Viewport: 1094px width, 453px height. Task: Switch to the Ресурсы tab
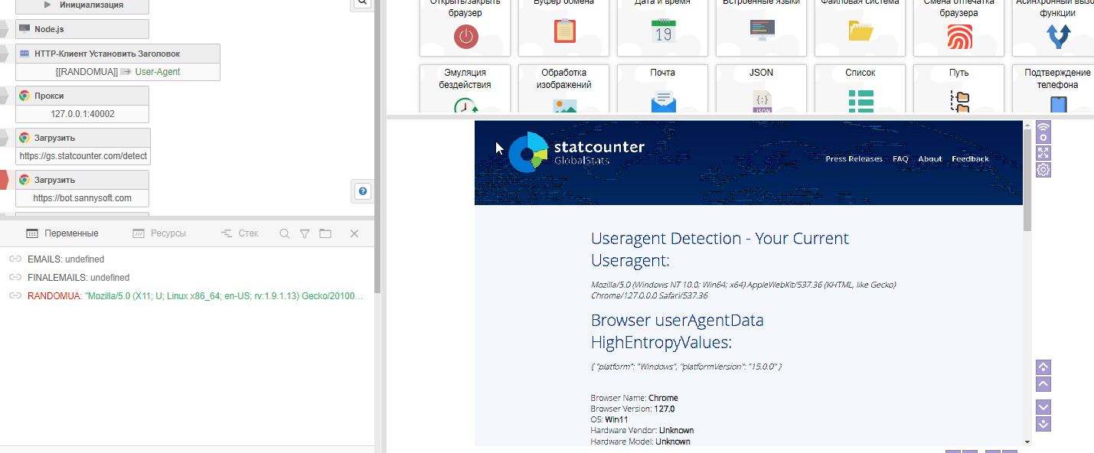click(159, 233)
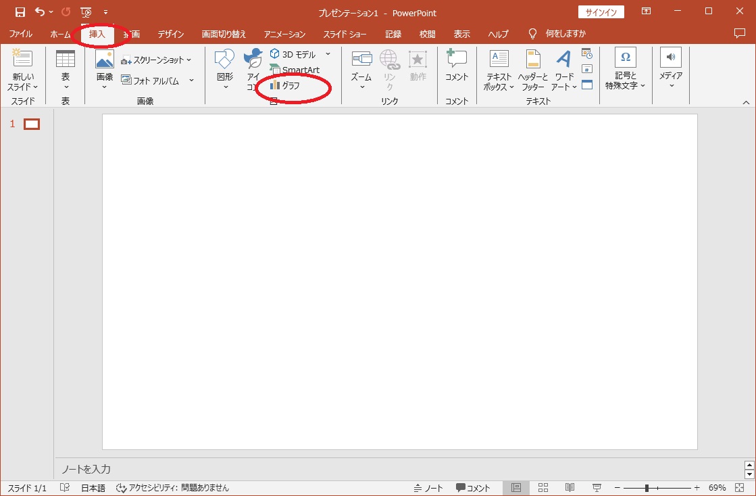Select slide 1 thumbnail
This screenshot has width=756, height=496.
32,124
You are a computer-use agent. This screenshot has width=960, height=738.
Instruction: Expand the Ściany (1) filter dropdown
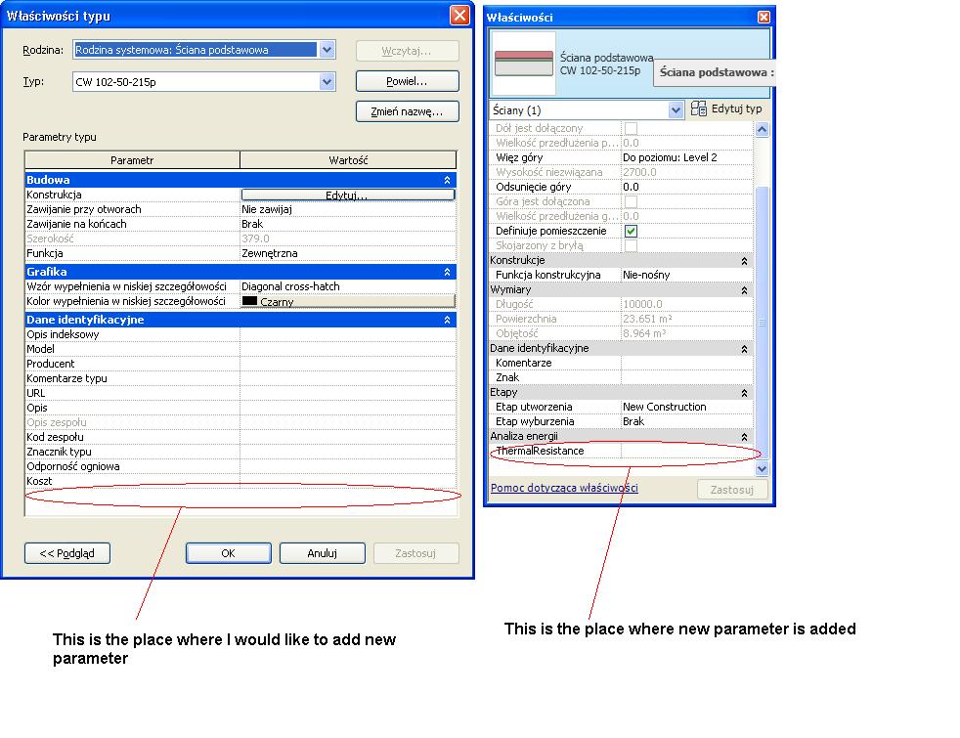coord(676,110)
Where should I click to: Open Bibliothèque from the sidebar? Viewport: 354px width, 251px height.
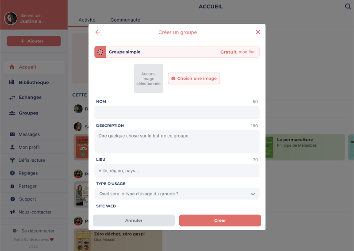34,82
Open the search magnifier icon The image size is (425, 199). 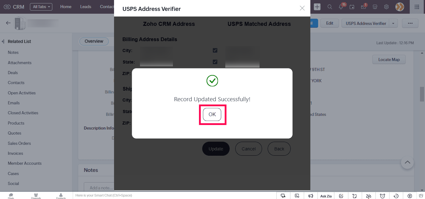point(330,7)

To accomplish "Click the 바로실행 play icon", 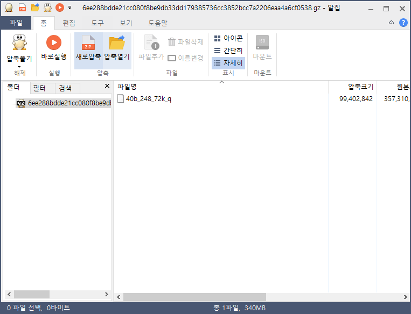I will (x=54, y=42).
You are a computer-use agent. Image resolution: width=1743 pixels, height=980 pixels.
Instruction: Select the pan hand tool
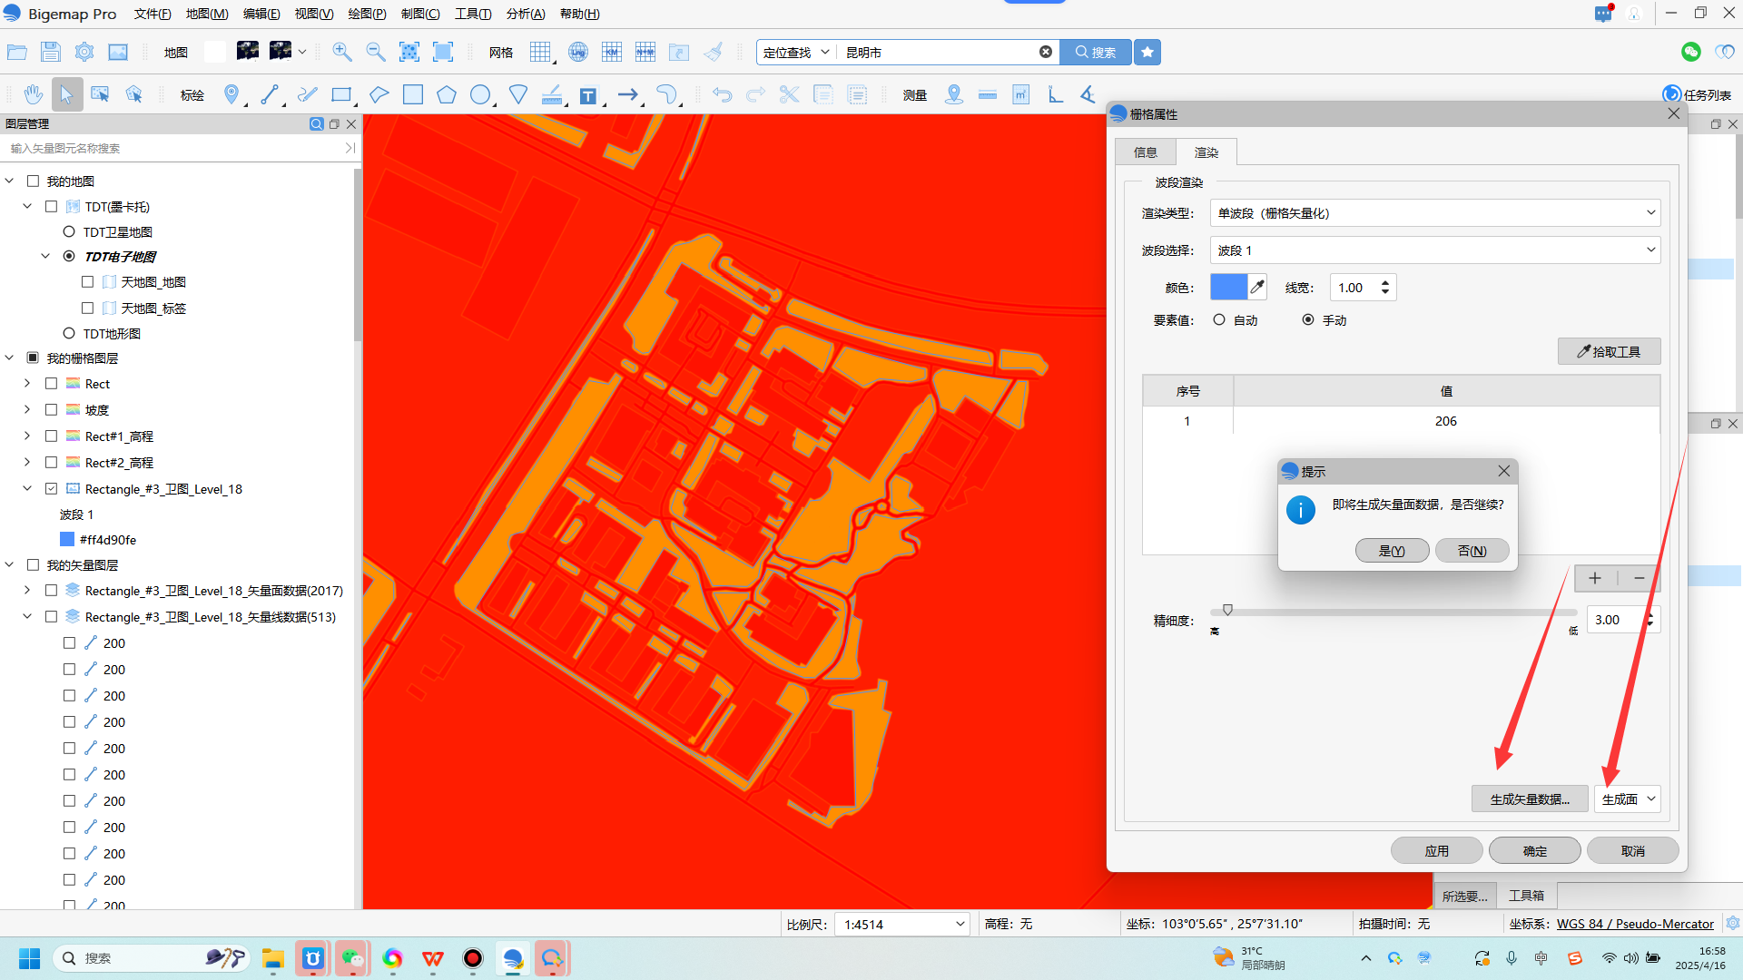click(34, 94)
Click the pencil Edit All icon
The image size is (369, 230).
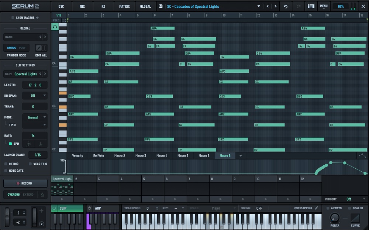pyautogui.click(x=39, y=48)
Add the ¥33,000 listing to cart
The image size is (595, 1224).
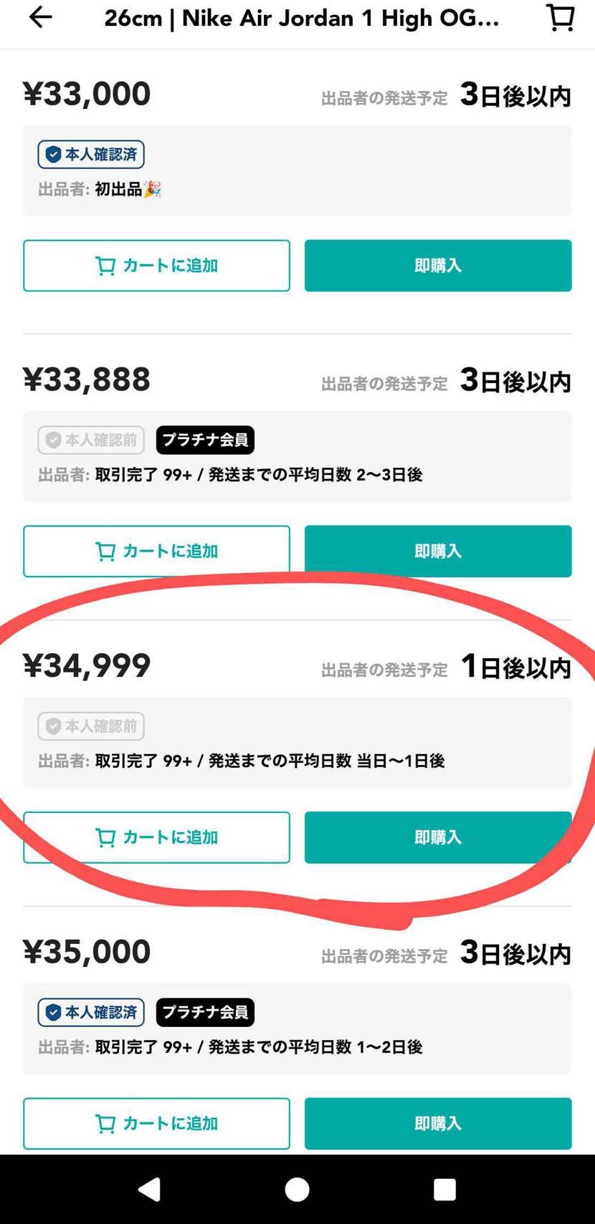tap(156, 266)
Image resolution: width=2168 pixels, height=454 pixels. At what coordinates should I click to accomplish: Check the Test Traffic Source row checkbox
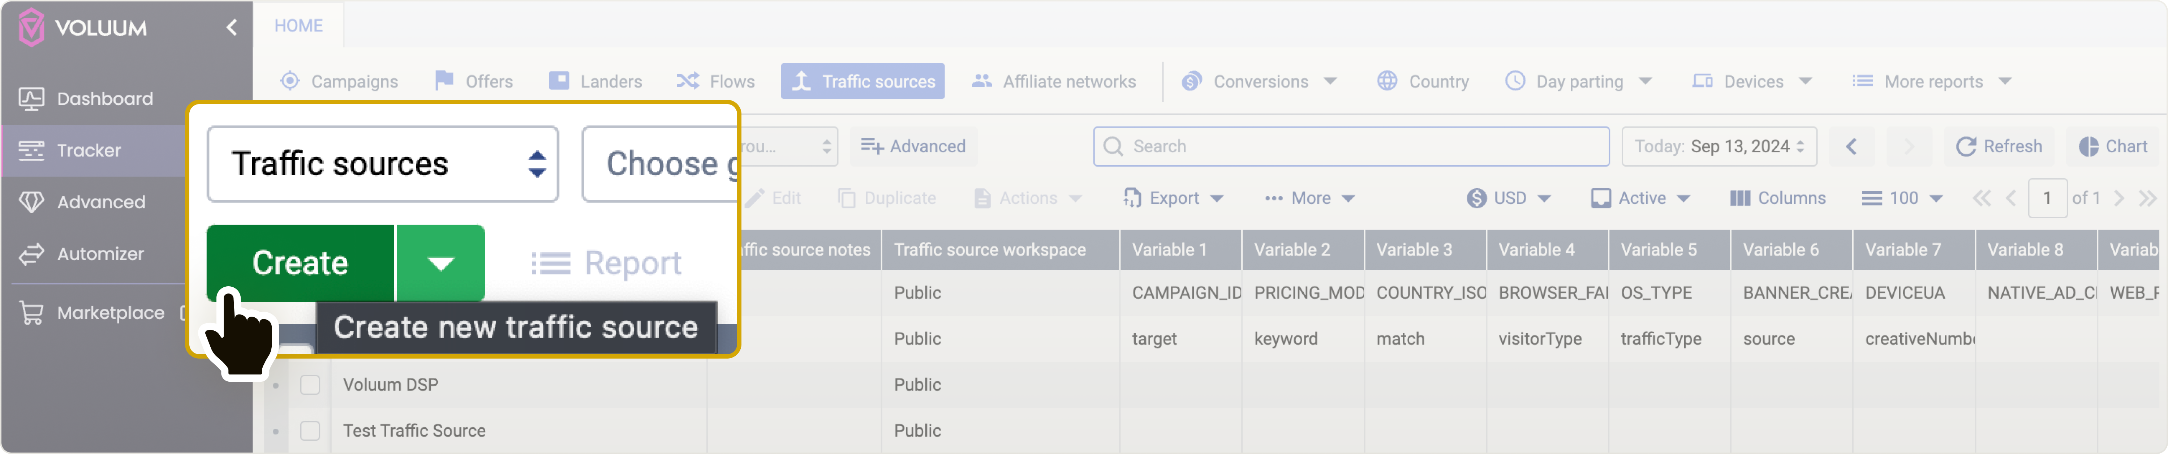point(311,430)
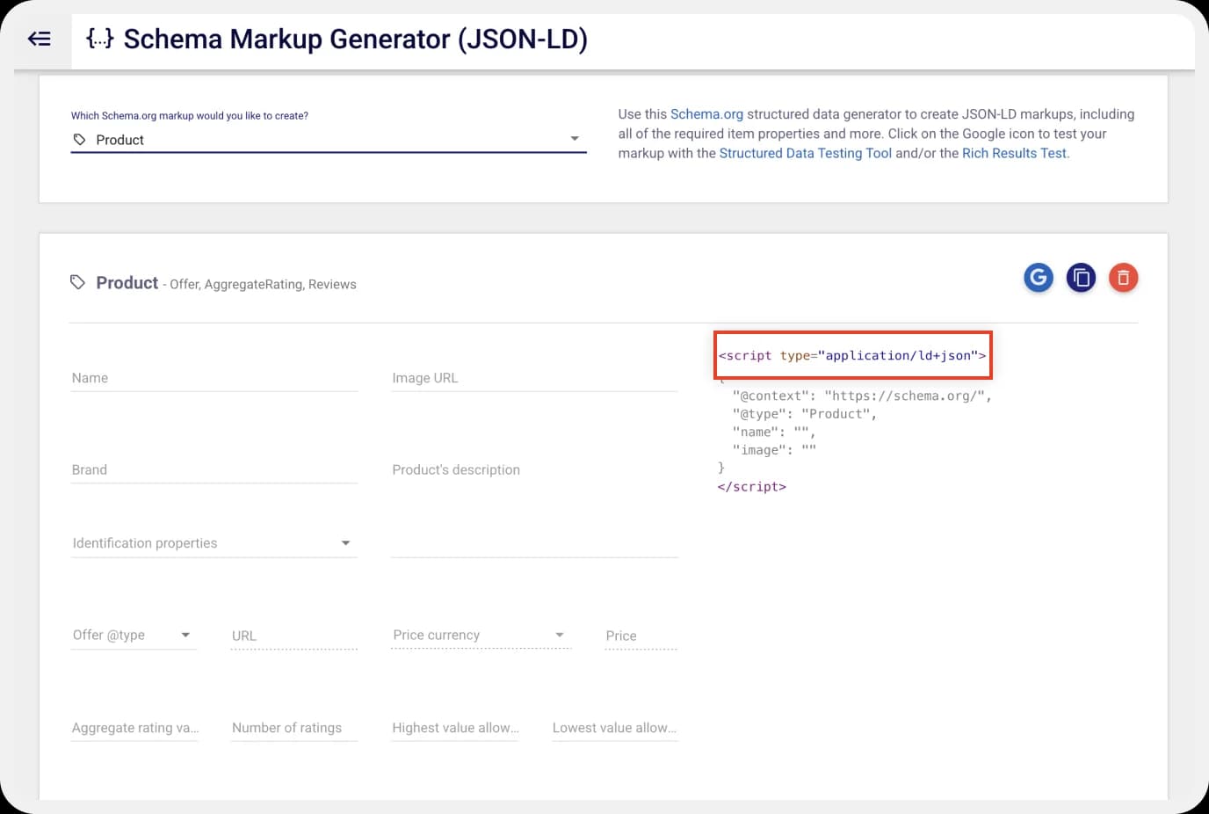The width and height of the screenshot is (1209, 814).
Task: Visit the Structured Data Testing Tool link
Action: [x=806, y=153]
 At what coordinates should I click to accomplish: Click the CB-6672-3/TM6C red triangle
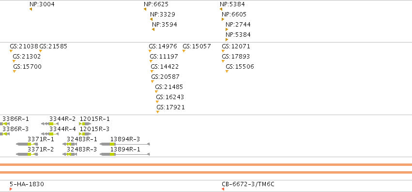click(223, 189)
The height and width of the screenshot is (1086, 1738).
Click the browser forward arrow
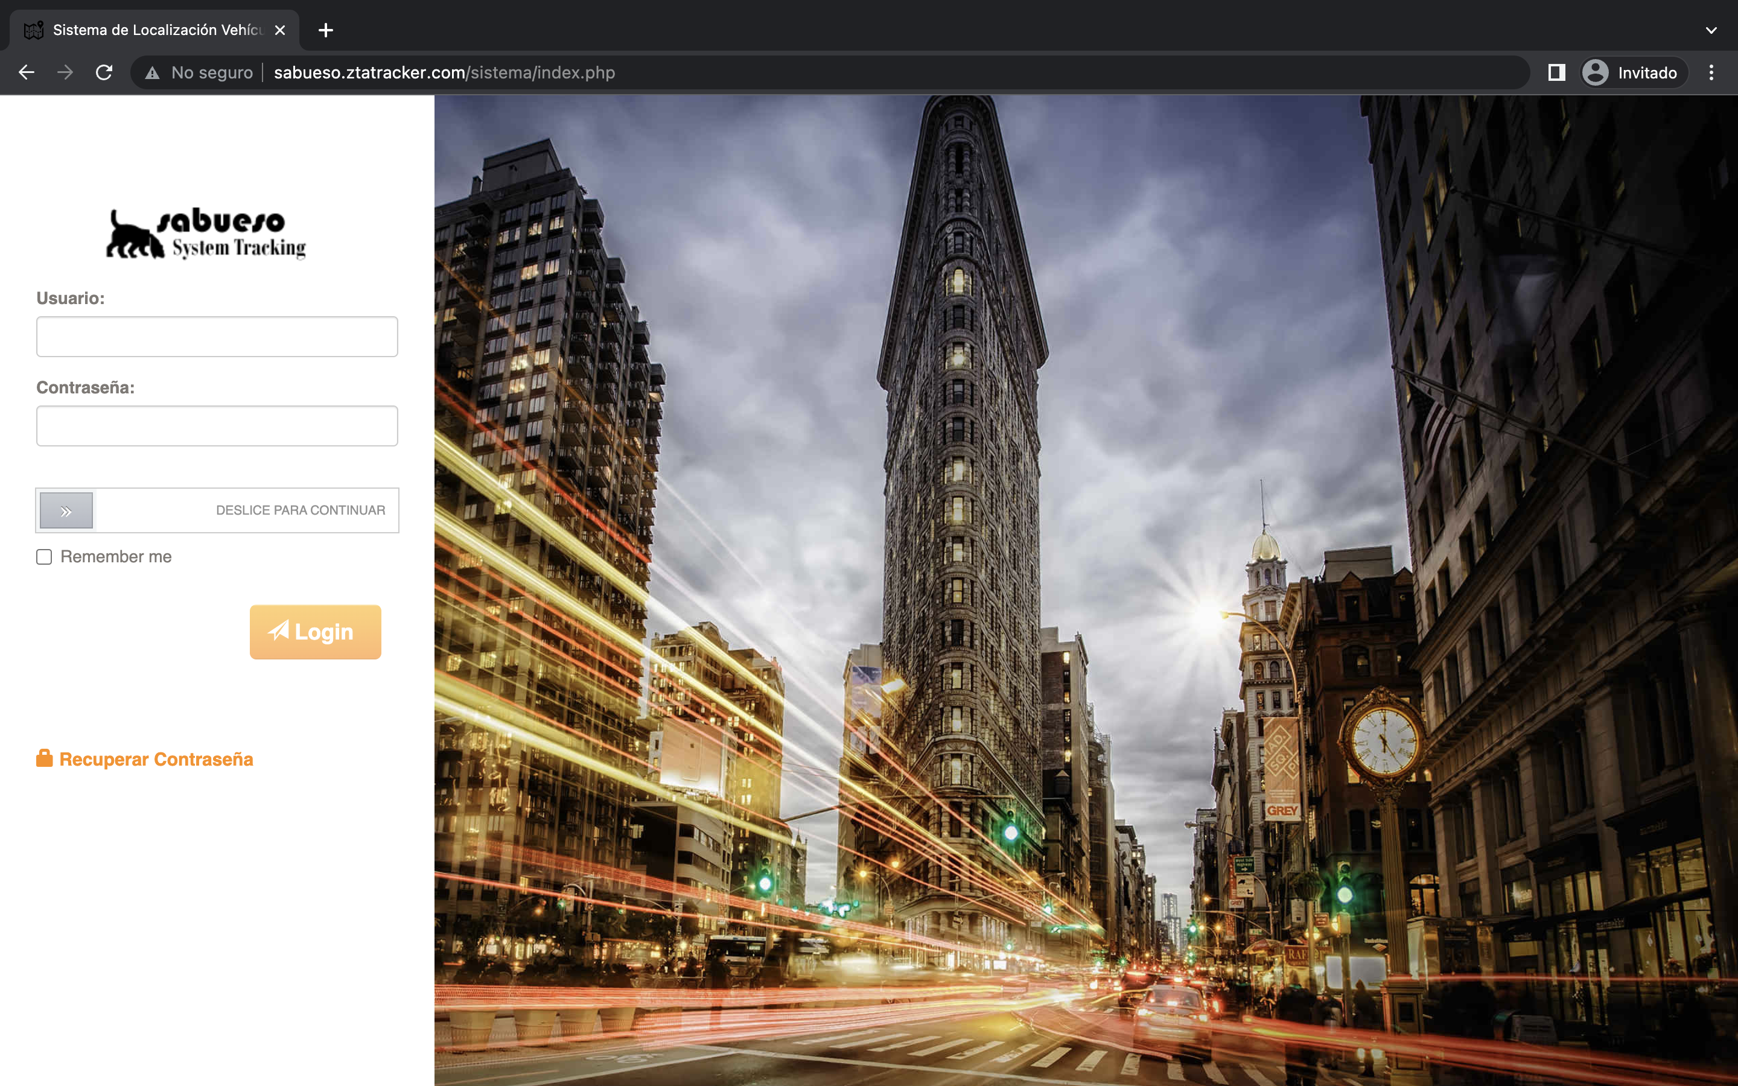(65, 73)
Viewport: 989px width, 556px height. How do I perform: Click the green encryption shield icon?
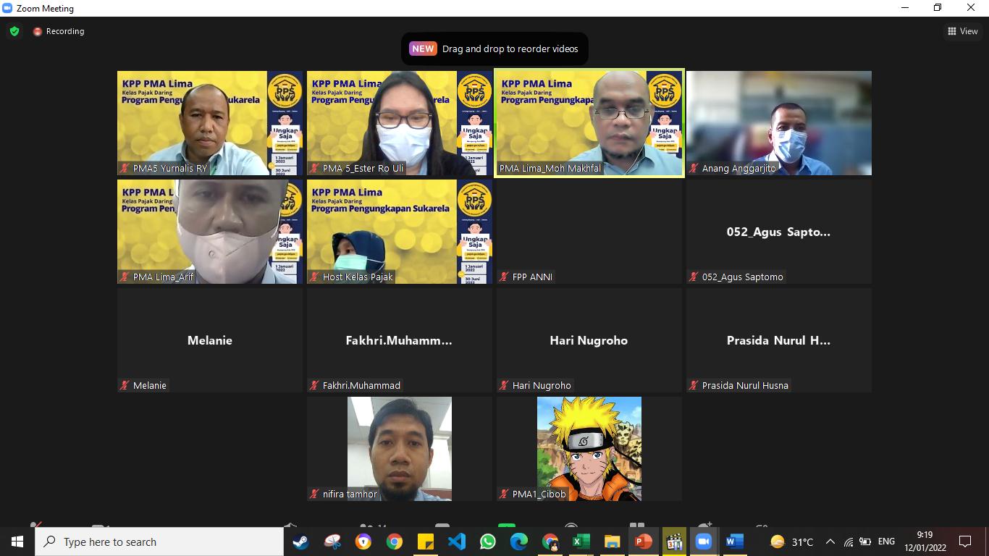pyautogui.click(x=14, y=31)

GIVEN EXERCISE
Count the lines in the entries above that contain the word "what", and reply with only that number.

RESULT
2